■ EXTRAIT PROPOSÉ
TRISTES TEMPS

UE : ÉTENDUE, MONDIALISME, HARMONISATION, INTÉGRATION,

DES QUESTIONS CLEFS À DÉVERROUILLER

 

 

 

par Paul Kloboukoff,

 

Jusqu’où veut-on que l’Union européenne (UE) s’étende ? Cette question, qui appelait une réponse « officielle » ou explicite constituant un choix déterminant pour l’ensemble de la « construction européenne », semble toujours devoir attendre l’aboutissement d’une démarche cahotante emmenant les peuples consternés, entravés, bâillonnés et les yeux bandés vers un avenir qu’ils n’ont pas à connaître et à choisir. Il n’y a pas si longtemps, plusieurs écoles ou visions de l’UE future coexistaient, rivalisaient, s’opposaient, différenciées sur le fond par une ouverture des frontières mesurée ou mondialiste, par l’étendue de l’Union, par les degrés d’harmonisation et d’intégration ainsi que par la soumission plus ou moins prononcée des États à l’Union.

 

1. – L’Europe de la première heure, née après la guerre de1940, du temps de la « menace » soviétique, protectionniste et sur la défensive, voulait rapprocher et faire coopérer des États de l’Europe de l’Ouest partageant des intérêts, des points de vue et des intentions communes ou ressemblantes. L’Europe des Six paraissait attentive aux personnalités de ses Nations membres, à leurs passés et à leurs cultures.

 

2. – Plus tard, dans les années 1970 et 1980, la Communauté européenne a accueilli des États attachés au libre échangisme, d’une part, et des États aux économies plus faibles ou fragiles que celles des fondateurs, d’autre part, allant ainsi jusqu’à compter quinze membres… d’Europe de l’Ouest. Dès le début, dans un espace pourtant restreint, les thèmes de « l’intégration » et de « l’harmonisation » ont été des sujets de vives discussions et de divisions. En particulier entre les fédéralistes, partisans d’une suprématie de l’Union (ou Communauté) sur les États membres, et les défenseurs d’une Europe de Nations souveraines et solidaires pour réaliser des projets et des dessins communs. Certains souhaitaient une Union limitée à peu d’États, capables de constituer un ensemble relativement homogène et d’avancer pas à pas sur les voies de l’harmonisation et, éventuellement, de l’intégration. D’autres ont préféré davantage d’adhérents, aux situations, aux potentiels et aux positions plus hétérogènes. Puis, la vision d’une Union restant à l’intérieur de l’Europe de l’Ouest a été bouleversée par les évènements.

■ MATÉRIEL
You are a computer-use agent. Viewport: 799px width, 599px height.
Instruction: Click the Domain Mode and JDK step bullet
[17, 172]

* * *

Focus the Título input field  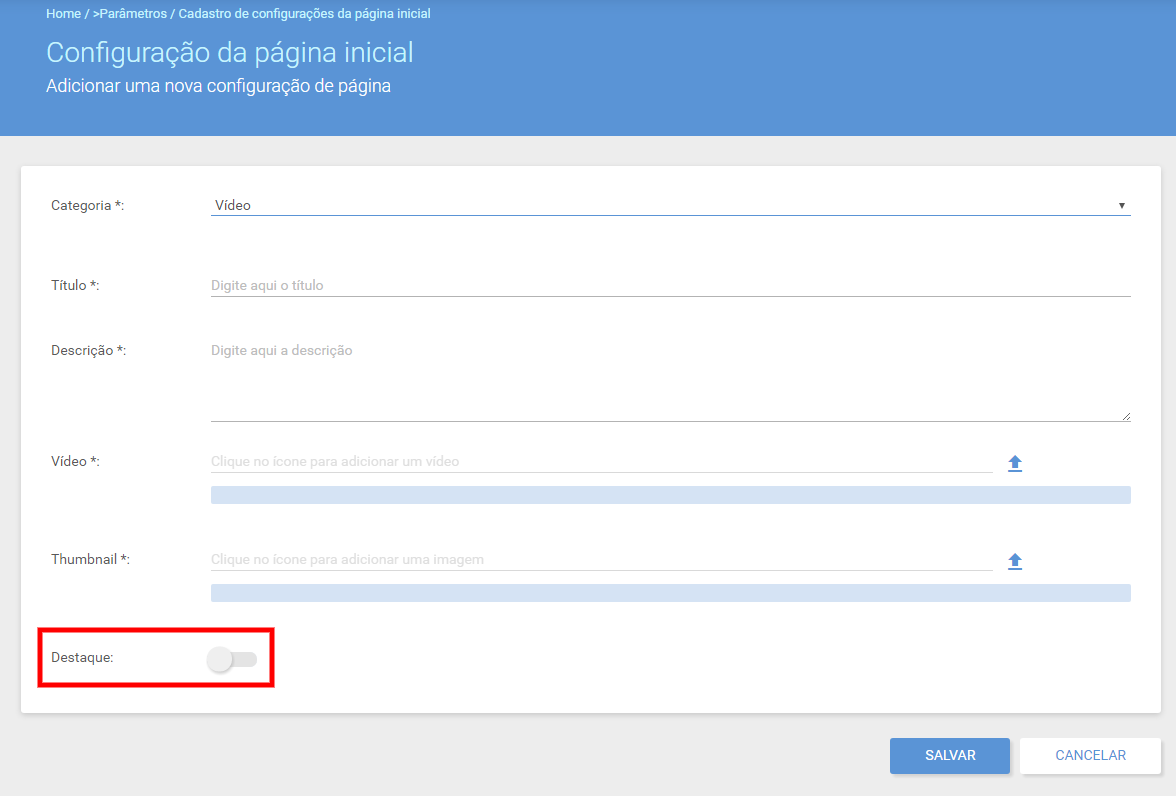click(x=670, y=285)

==

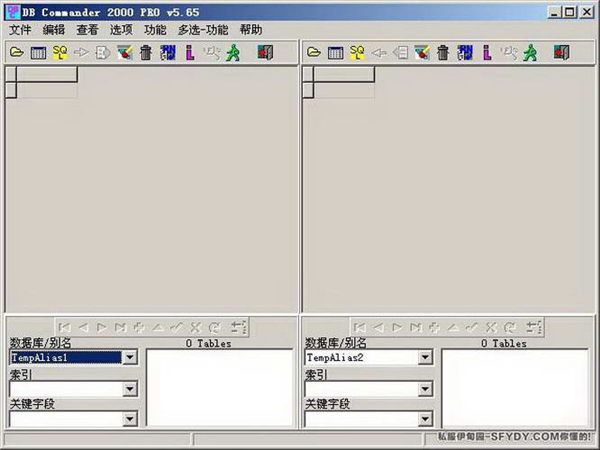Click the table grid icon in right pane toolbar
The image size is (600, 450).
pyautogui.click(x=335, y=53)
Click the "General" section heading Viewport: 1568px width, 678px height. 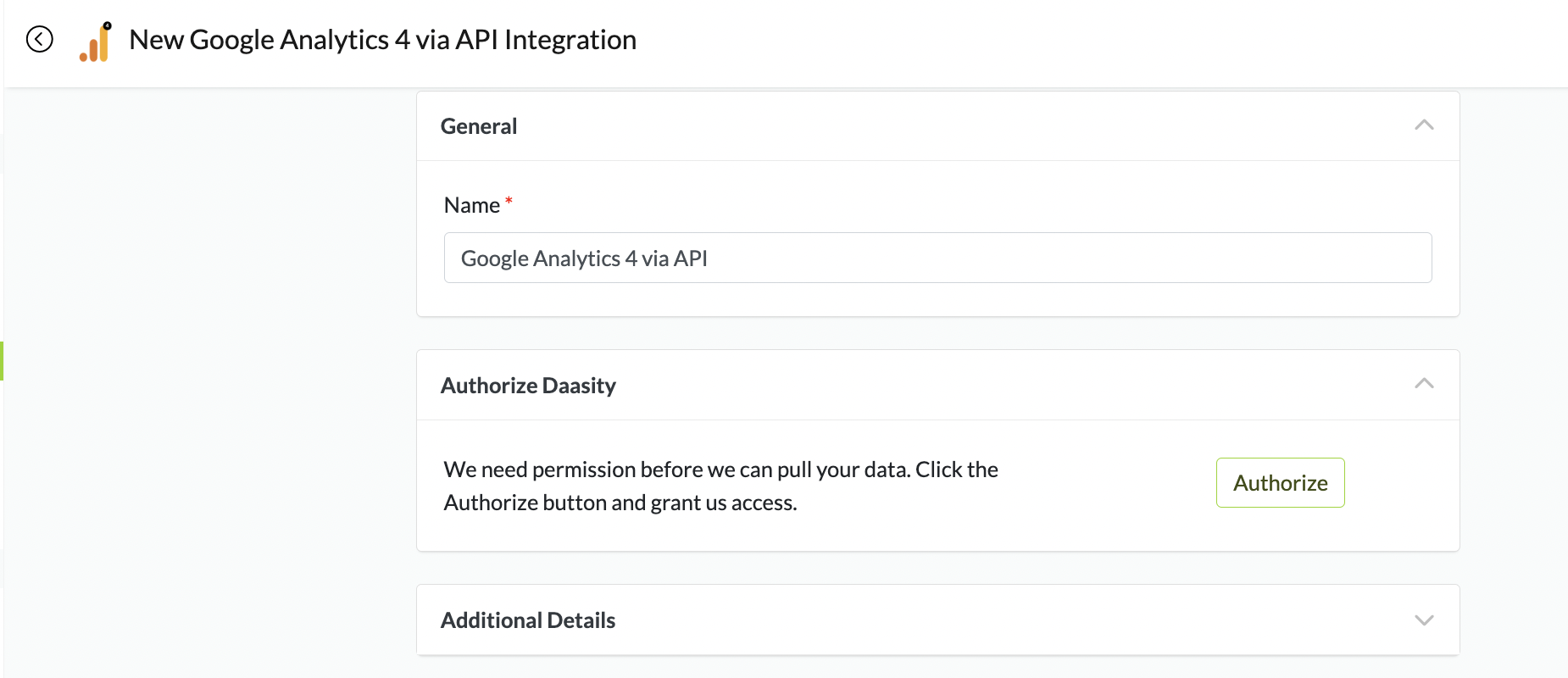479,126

■ À FAIRE
Pouvez-vous citer, dans l'extrait sur l'Union européenne, tout ce qui va de « DES QUESTIONS CLEFS » jusqu'à « États à l’Union. » ?

■ CORRIGÉ COMPLET
DES QUESTIONS CLEFS À DÉVERROUILLER

 

 

 

par Paul Kloboukoff,

 

Jusqu’où veut-on que l’Union européenne (UE) s’étende ? Cette question, qui appelait une réponse « officielle » ou explicite constituant un choix déterminant pour l’ensemble de la « construction européenne », semble toujours devoir attendre l’aboutissement d’une démarche cahotante emmenant les peuples consternés, entravés, bâillonnés et les yeux bandés vers un avenir qu’ils n’ont pas à connaître et à choisir. Il n’y a pas si longtemps, plusieurs écoles ou visions de l’UE future coexistaient, rivalisaient, s’opposaient, différenciées sur le fond par une ouverture des frontières mesurée ou mondialiste, par l’étendue de l’Union, par les degrés d’harmonisation et d’intégration ainsi que par la soumission plus ou moins prononcée des États à l’Union.